Let’s start with the Knicks, another major rebuilding project.  They have five first or second year players that have totaled 3,353 minutes between them, at an average of about 670 minutes each.  They include Channing Frye and Nate Robinson.

Let’s look at the Hawks.  They are stacked with eight first or second year players that have totaled 4,880 minutes, at an average of about 600 minutes each.  They include Josh Childress and Josh Smith, Salim Stoudamire and Marvin Williams.

Let’s now turn to the rising Chicago Bulls, They have only six first or second year players, but unlike the Celtics, the Bulls’ youngsters are getting tons of playing time and are producing.  They have 5219 minutes between them, at an average of about 870 minutes each.  Four of the players – Luol Deng, Chris Duhon, Ben Gordon and Andres Nocioni – each have in excess of 1,100 minutes (or an average of 26 minutes per game).  On the Celtics, only one player – Delonte West – tops 1,000 minutes total.

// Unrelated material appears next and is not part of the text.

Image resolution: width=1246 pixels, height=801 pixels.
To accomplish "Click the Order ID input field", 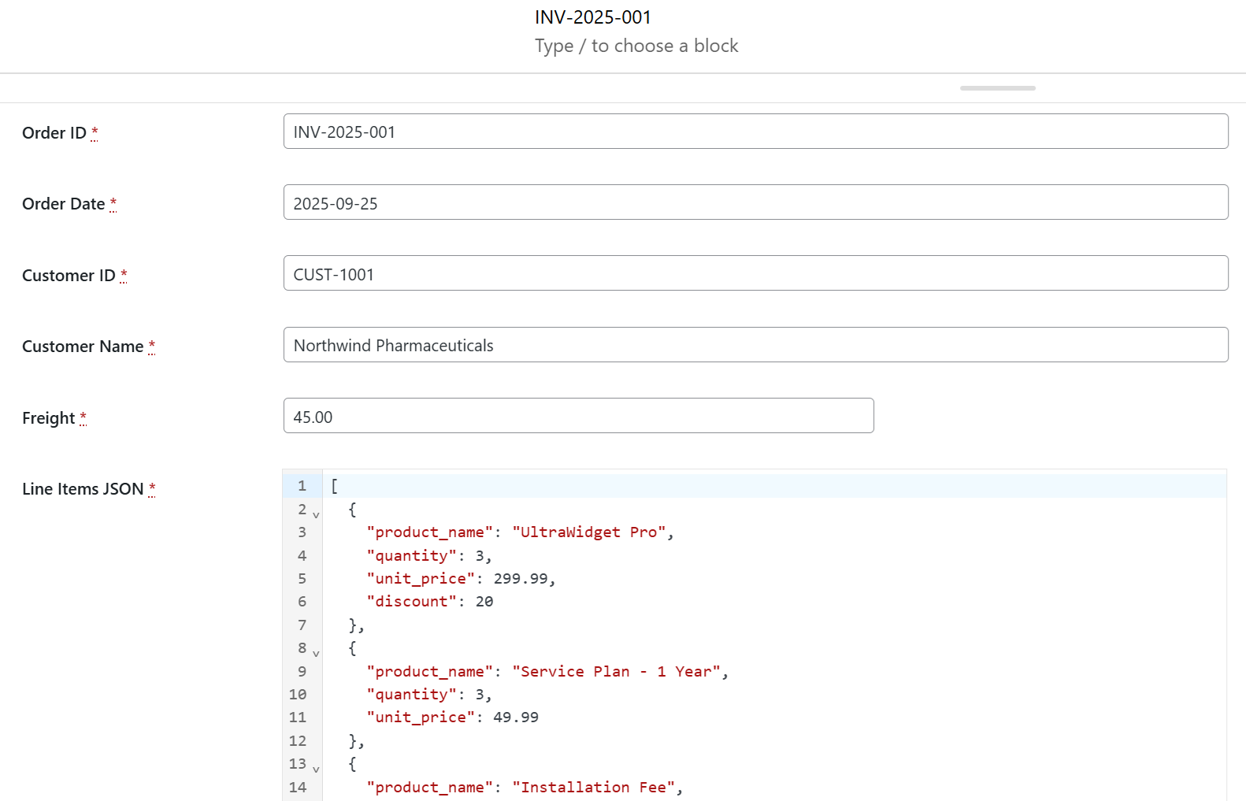I will [755, 132].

Of the very small number of teams I sampled, the Celtics do not in any way appear either stacked with very young productive players, or terribly committed to giving them playing time.  The Bulls appear to be a team not only committed to that approach, but one that’s been successful as well.

This does not mean that Jefferson, Allen, et al. are not good young players, or that they do not have big upsides.  It just means that GM Danny Ainge and company are a long way from demonstrating that they know how to acquire really great young players, or that they are committed to giving prospects a lot of time on the court to develop.



The latest Celtics trade involving Ricky Davis, Wally Szczerbiak and a host of others appears to be yet another effort to makeover a team that has been reshaped more than Oprah Winfrey.  (More about her next week.)

Since the start of the 1997 campaign, following the C’s has been a chore.  Unless you check the sports pages daily, you just don’t know who’s going to be there when you show up to watch.

The 97-98 season featured Antoine Walker, Ron Mercer, Dana Barros, Kenny Anderson, Travis Knight, Bruce Bowen, Walter McCarty, Andrew DeClerqc, Pervis Ellison and a bunch of young guys supposedly on the way up.  The following season, 98-99, the team acquired Paul Pierce, Vitaly Potapenko and Tony Battie.  Eventually, Mercer departed and Rodney Rogers, Danny Fortson, Eric Williams and Adrian Griffin came on board.  A bunch of these men played on the team that reached the Eastern Conference finals in the spring of 2002.

In more recent seasons, the roster turnover has been dizzying but the playoff wins have been few.  Players like Vin Baker, Chuckie Atkins, Chris Mihms, Gary Payton, Bimbo Coles and Mark Blount signed on, but none of these guys was able to make the team particularly interesting, or successful.

With the exception of Paul Pierce, none of the Celtic players were with the team more than three years ago.  And the team (at least as of this writing) is really young.  It has four rookies – Ryan Gomes, Gerald Green, Orien Greene and Dwayne Jones; three sophomore – Tony Allen, Al Jefferson and Delonte West; and three other players, Dan Dickau, Brian Scalabrine and Kendrick Perkins, with less than five years experience.  Remarkably, the team has no player age 30 or older.  Pierce, the star, is just 28.

I am tempted to salute the apparent commitment to youth, but I am going to wait and see if GM Danny Ainge has the patience to let these guys develop.  The Celtics have, in recent years, given up on young players much too soon.  Two of the top 25 scores in the league are Chauncey Billips (who the Celtics traded during his rookie campaign), and Joe Johnson, who they dumped to get Rodney Rogers (for just 27 games) and Tony Delk (remember him?) back in ’02. 

Not having Billips and Johnson in green has been a drag.  The team cannot afford to make mistakes like that again.